Graphing the distribution of English letters towards the beginning, middle or end of words




Some data visualizations tell you something you never knew. Others tell you things you knew, but didn't know you knew. This was the case for this visualization.

Many choices had to be made to visually present this essentially semi-quantitative data (how do you compare a 3- and a 13-letter word?). I semi-exhaustively explain everything at on my other, geekier blog, prooffreaderplus, and provide the code I used; I'll just repeat the most crucial here:

    The data is from the entire Brown corpus in the Natural Language Toolkit. It's a smaller and out-of-date corpus, but it's open source and easy to obtain. I repeated the analysis with COHA, the Corpus of Historical American English, a well-curated, proprietary data set from Brigham Young University for which I have a license, and the only differences were in rare letters like "z" or "x".
    I used a corpus rather than a dictionary so that the visualization would be weighted towards true usage. In other words, the most common word in English, "the" influences the graphs far more than, for example, "theocratic".
    The ordinal (y) scales are obviously not equal: "e" is used 100-200 times more often than "z", and while I could have fudged everything with log scales, letter frequency is not the point of the graphs. As long as I had to fudge anyway, I did so in a way that, I believe, makes it easiest to understand what the graph shows. Your mileage may, of course, vary. The color coding is a quick guide to help understanding, since letter frequency is of course relevant to the shapes you see.
    There are 15 "bins" of letter positions, as a purely qualitative comparison suggested to me this was about the ideal number to show the underlying trends without under- or overfitting. Therefore the "t" in "the" takes up positions 1 through 5, the "h" 6 through 10, etc. When letters straddle a boundary they are apportioned proportionately.
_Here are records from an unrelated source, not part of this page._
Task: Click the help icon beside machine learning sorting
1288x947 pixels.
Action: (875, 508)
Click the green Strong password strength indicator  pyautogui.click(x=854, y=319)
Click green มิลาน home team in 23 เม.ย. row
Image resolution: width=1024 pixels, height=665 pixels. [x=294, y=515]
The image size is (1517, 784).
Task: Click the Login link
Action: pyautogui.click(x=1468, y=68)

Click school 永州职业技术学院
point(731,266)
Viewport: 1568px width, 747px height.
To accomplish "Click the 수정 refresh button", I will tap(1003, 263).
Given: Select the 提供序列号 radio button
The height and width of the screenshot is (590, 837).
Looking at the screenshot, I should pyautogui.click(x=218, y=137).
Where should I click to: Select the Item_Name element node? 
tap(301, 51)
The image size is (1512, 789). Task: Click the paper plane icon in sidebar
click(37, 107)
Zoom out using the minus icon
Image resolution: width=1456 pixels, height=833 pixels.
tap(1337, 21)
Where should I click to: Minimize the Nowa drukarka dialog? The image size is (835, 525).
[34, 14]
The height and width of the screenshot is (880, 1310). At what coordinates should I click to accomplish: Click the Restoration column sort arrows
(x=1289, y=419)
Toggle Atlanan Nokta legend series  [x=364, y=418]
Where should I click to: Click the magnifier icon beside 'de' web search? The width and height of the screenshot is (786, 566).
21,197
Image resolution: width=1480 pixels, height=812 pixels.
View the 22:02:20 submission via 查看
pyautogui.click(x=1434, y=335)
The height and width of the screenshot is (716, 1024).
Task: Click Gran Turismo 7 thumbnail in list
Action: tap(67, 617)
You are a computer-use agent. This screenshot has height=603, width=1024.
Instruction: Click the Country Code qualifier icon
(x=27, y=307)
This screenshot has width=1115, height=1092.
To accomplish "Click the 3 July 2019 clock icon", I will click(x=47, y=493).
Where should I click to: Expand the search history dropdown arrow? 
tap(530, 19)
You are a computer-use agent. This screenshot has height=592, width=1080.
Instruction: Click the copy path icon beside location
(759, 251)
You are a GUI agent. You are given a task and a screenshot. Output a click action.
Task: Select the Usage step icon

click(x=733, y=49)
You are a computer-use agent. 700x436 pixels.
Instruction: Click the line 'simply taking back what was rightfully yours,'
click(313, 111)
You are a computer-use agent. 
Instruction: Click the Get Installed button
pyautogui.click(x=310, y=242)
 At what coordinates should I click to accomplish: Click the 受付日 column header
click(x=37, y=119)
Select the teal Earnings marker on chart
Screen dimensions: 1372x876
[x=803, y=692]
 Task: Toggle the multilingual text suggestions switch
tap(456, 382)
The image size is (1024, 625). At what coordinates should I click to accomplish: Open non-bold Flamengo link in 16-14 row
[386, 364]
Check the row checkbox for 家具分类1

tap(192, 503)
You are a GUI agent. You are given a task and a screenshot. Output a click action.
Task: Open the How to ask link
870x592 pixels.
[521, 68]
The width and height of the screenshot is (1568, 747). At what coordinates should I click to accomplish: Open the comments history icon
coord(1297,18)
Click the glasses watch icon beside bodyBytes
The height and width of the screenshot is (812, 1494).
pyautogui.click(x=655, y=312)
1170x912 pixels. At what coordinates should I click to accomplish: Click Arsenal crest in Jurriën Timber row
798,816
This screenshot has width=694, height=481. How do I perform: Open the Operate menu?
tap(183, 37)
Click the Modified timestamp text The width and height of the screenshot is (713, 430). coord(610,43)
Now then: I became curious about how letters are placed in English while doing many different, often quick, sometimes pointless, pattern analyses of letters for a wide variety of reasons. (One example: for one art project that will hopefully be posted on this blog one day, I found all the anagrams of "Hollywood", and noticed that words beginning with "w" were overrepresented.)

I've had many "oh, yeah" moments looking over the graphs. For example, words almost never begin with "x", but it's quite common as the second letter. There's a little hump near the beginning of "u" that's caused by its proximity to "q", which is most common at the beginning of a word. When you remove "q" from the dataset, the hump disappears. "F" occurs toward the extremes, especially in prepositions ("for", "from", "of", "off") but rarely just before the middle.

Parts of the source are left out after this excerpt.